Problem description » Only these lines are needed: the first line of the entries below through the line with "Task: Open the Favourites dropdown", each returned exactly.

[Records from a data source]

**********

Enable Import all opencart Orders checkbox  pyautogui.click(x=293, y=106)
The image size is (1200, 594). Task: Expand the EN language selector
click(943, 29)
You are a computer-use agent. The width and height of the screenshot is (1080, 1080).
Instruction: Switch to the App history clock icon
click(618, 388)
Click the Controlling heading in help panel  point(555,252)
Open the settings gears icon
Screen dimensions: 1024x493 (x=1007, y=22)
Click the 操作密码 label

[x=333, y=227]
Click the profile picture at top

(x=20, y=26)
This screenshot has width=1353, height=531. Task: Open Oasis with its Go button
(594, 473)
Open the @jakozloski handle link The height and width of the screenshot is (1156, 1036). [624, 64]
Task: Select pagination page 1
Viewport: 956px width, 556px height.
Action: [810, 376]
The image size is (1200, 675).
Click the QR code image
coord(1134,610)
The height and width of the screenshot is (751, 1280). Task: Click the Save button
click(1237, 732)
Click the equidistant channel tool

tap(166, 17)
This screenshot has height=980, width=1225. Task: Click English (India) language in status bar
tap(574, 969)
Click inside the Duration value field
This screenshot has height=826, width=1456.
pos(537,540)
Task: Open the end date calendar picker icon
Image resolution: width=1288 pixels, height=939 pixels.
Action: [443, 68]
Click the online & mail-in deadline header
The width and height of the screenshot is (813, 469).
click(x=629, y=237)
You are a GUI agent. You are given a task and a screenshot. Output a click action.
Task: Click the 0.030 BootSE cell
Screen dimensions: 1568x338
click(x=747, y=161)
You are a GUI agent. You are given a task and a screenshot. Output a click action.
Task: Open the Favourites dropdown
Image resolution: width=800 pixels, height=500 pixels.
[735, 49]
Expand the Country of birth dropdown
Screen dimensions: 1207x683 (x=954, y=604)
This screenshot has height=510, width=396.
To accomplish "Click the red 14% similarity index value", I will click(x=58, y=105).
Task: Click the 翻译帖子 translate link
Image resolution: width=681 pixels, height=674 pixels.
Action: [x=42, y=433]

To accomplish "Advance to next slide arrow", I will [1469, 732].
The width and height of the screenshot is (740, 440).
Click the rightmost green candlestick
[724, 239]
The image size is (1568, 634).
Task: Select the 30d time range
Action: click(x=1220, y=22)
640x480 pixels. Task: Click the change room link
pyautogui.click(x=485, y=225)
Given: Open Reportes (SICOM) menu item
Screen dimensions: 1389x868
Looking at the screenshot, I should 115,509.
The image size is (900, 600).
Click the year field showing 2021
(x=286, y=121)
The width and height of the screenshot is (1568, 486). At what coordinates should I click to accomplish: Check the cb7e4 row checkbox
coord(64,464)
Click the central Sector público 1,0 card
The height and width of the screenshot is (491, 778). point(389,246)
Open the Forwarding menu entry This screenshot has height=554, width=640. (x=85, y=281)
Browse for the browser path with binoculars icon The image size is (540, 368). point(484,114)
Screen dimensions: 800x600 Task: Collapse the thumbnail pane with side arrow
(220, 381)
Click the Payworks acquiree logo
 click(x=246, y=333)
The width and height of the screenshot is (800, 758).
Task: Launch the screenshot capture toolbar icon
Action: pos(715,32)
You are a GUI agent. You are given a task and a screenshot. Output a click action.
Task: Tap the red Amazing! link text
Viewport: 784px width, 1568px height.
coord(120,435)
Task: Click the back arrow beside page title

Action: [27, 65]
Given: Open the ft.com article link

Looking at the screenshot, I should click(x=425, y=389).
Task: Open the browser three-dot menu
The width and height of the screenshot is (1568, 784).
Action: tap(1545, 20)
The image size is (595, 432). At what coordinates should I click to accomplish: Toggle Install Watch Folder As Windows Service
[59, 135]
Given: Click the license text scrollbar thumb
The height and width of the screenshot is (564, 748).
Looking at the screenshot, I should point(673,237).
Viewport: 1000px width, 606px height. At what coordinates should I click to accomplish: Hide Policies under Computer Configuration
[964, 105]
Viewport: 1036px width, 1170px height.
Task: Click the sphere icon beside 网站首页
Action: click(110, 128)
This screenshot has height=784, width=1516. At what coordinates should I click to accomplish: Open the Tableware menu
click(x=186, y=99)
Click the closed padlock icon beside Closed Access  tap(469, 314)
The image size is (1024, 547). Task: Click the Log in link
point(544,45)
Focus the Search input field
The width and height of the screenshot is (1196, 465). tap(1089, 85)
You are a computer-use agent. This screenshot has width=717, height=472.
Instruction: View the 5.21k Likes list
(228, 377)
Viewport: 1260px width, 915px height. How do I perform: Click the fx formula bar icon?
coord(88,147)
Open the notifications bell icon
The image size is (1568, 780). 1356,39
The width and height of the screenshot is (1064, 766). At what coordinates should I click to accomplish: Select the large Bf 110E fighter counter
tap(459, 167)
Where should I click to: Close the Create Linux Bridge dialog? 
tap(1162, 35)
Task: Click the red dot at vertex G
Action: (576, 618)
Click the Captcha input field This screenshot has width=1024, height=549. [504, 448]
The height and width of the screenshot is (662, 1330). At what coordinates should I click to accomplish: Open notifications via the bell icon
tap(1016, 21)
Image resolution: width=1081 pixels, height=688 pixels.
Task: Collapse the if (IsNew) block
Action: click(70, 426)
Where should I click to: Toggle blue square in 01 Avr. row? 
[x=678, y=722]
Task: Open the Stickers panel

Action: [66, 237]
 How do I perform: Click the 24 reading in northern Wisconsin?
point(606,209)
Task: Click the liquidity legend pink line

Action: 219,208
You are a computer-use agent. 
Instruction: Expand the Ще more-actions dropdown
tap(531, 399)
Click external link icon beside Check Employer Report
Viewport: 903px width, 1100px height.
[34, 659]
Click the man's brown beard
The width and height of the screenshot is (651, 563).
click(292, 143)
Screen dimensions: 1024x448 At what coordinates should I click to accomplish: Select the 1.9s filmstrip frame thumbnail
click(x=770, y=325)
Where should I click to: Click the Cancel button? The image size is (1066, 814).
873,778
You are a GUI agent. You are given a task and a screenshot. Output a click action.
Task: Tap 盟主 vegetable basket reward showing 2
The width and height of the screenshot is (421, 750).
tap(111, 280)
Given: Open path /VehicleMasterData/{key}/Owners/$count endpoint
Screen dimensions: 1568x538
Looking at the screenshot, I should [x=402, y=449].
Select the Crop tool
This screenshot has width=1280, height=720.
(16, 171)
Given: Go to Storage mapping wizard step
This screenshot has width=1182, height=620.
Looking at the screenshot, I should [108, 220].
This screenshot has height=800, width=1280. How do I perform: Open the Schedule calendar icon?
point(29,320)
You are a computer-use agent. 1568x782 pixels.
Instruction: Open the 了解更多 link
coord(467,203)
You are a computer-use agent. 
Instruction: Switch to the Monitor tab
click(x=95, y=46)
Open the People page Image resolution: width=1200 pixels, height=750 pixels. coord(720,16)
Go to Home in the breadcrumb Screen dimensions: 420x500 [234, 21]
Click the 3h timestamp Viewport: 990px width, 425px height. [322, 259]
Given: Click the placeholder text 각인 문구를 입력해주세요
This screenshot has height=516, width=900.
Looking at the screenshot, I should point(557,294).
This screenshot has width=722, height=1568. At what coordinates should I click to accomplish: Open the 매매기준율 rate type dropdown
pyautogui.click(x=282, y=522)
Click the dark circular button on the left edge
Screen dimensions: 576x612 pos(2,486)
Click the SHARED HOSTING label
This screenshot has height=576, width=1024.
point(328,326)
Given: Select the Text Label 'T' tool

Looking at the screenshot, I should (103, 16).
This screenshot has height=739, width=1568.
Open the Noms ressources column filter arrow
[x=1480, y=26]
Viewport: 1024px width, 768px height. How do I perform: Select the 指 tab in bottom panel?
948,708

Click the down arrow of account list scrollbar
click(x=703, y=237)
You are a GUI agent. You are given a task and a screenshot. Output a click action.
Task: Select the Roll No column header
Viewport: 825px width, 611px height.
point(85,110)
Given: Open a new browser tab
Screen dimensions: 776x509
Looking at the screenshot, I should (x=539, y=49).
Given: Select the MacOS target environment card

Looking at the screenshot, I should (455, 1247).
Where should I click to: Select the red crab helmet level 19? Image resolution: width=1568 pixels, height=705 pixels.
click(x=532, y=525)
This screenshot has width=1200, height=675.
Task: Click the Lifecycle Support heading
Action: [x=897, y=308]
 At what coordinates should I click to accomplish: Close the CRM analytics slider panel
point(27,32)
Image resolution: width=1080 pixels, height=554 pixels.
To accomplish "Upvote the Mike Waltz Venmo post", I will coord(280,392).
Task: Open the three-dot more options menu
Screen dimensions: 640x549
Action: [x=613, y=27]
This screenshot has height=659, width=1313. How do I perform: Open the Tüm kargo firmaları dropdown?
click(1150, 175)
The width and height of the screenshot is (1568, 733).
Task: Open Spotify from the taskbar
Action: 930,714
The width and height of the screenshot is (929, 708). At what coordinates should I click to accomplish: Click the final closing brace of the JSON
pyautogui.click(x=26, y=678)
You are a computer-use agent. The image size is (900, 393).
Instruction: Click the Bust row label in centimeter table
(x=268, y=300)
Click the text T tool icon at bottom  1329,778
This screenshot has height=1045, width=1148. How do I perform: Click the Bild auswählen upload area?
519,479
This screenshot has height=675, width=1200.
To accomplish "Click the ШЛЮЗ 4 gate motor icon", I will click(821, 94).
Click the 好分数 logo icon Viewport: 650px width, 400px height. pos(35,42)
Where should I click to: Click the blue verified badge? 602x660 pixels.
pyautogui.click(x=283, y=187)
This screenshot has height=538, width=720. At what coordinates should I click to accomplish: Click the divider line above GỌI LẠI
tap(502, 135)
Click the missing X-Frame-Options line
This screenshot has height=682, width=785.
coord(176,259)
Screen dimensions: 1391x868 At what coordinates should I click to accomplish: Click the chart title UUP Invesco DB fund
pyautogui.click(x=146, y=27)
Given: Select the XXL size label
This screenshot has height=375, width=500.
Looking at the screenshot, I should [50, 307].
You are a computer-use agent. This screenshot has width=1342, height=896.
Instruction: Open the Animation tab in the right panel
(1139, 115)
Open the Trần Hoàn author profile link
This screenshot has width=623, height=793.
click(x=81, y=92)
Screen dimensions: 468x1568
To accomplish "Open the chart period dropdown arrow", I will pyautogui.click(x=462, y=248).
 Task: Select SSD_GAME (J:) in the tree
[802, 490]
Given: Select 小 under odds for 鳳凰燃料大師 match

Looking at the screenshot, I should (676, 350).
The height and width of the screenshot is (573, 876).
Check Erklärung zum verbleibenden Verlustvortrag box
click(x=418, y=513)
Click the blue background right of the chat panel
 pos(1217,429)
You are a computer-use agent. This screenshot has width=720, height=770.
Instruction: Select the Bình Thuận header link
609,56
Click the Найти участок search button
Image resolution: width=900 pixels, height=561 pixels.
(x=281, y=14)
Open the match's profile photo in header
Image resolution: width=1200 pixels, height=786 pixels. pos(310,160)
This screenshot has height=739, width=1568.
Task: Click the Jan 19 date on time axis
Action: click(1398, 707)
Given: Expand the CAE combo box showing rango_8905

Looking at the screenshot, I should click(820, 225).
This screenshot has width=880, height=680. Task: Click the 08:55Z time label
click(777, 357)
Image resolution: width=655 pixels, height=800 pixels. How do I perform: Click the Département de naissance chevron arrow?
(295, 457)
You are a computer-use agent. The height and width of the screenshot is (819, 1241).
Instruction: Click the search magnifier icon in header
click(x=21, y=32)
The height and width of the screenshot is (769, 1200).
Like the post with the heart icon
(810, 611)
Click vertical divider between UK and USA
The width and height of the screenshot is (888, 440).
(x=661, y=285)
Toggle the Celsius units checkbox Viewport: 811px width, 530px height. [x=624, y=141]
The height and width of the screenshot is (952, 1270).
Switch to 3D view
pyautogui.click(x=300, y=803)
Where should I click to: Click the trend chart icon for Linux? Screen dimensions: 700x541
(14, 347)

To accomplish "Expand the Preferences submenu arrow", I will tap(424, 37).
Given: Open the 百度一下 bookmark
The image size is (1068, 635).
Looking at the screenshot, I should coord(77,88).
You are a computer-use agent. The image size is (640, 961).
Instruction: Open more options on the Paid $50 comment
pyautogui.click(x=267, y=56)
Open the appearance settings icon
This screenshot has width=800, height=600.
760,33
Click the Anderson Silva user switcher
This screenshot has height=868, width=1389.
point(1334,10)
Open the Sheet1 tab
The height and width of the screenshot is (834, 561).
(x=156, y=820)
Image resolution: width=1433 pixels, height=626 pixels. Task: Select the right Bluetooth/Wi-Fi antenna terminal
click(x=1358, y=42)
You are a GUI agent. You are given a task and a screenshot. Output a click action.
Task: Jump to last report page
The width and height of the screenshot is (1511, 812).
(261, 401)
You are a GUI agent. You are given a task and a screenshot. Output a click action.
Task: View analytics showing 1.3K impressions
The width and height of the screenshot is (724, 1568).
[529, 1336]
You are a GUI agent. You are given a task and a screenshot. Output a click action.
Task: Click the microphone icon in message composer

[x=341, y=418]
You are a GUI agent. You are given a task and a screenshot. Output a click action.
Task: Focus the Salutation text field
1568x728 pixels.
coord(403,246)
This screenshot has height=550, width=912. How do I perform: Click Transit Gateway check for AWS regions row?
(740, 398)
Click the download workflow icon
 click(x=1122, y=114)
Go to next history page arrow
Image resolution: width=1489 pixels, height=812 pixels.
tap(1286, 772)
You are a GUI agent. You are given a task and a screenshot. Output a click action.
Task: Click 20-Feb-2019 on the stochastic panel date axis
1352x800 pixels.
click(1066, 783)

**********

Expected output »
Enable Import all opencart Orders checkbox  pyautogui.click(x=293, y=106)
The image size is (1200, 594). Task: Expand the EN language selector
click(943, 29)
You are a computer-use agent. The width and height of the screenshot is (1080, 1080).
Instruction: Switch to the App history clock icon
click(618, 388)
Click the Controlling heading in help panel  point(555,252)
Open the settings gears icon
Screen dimensions: 1024x493 (x=1007, y=22)
Click the 操作密码 label

[x=333, y=227]
Click the profile picture at top

(x=20, y=26)
This screenshot has width=1353, height=531. Task: Open Oasis with its Go button
(594, 473)
Open the @jakozloski handle link The height and width of the screenshot is (1156, 1036). [624, 64]
Task: Select pagination page 1
Viewport: 956px width, 556px height.
Action: [810, 376]
The image size is (1200, 675).
Click the QR code image
coord(1134,610)
The height and width of the screenshot is (751, 1280). Task: Click the Save button
click(1237, 732)
Click the equidistant channel tool

tap(166, 17)
This screenshot has height=980, width=1225. Task: Click English (India) language in status bar
tap(574, 969)
Click inside the Duration value field
This screenshot has height=826, width=1456.
pos(537,540)
Task: Open the end date calendar picker icon
Image resolution: width=1288 pixels, height=939 pixels.
Action: [443, 68]
Click the online & mail-in deadline header
The width and height of the screenshot is (813, 469).
click(x=629, y=237)
You are a GUI agent. You are given a task and a screenshot. Output a click action.
Task: Click the 0.030 BootSE cell
Screen dimensions: 1568x338
click(x=747, y=161)
You are a GUI agent. You are given a task and a screenshot. Output a click action.
Task: Open the Favourites dropdown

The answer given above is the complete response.